:: MATERIAL SUPPLIED ::
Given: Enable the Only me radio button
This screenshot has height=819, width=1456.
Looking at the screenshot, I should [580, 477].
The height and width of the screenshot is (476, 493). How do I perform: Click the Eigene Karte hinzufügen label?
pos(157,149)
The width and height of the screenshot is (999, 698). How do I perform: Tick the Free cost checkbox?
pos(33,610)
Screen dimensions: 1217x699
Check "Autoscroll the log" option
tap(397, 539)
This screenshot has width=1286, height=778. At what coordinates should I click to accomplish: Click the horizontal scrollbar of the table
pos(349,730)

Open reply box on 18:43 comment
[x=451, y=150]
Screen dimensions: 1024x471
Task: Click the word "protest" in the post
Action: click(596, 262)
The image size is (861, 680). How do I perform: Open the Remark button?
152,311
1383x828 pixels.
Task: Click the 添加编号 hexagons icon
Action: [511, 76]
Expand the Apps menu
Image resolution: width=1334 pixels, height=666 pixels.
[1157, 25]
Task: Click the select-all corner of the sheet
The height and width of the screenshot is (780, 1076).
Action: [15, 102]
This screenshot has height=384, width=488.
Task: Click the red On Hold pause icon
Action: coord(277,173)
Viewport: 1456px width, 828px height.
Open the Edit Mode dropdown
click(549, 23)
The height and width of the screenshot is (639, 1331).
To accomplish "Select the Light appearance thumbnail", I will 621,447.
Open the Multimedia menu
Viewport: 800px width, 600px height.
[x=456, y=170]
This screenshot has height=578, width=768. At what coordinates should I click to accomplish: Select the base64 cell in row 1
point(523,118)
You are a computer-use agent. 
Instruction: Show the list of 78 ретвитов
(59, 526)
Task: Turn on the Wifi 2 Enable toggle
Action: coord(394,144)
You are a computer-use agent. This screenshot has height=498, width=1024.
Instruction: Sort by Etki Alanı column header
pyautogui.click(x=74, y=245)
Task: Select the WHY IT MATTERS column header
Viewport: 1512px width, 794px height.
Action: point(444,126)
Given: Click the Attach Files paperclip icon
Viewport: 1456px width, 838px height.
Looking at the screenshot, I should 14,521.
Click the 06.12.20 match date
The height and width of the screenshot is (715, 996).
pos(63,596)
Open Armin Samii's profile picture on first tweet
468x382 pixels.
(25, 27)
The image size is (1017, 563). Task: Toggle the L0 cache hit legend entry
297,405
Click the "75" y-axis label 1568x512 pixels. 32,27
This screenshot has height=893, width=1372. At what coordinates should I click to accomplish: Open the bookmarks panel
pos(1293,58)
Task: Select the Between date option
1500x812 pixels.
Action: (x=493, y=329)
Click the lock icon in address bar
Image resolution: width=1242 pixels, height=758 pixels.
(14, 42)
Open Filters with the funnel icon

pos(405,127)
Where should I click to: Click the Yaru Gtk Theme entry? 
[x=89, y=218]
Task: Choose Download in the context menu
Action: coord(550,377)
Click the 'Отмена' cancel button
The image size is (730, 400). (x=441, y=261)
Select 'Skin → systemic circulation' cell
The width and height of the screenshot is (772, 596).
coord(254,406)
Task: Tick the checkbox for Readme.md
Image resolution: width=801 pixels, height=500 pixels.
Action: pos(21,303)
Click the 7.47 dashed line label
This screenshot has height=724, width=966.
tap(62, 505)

:: ABOUT THIS EXERCISE ::
Copy out every line of the data that includes the word "computer".

:: RESPONSE AREA ::
You are a computer-use agent. 
You are a computer-use agent. This screenshot has height=498, width=1024.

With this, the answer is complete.